╭─ Data for review
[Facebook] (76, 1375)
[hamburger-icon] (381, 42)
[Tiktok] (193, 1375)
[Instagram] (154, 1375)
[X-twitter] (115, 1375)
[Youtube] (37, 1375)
╰─
**Problem:** Your reply should consist of the records, copied exactly.

**Solution to this exercise:**
[Facebook] (76, 1375)
[hamburger-icon] (381, 42)
[Tiktok] (193, 1375)
[Instagram] (154, 1375)
[X-twitter] (115, 1375)
[Youtube] (37, 1375)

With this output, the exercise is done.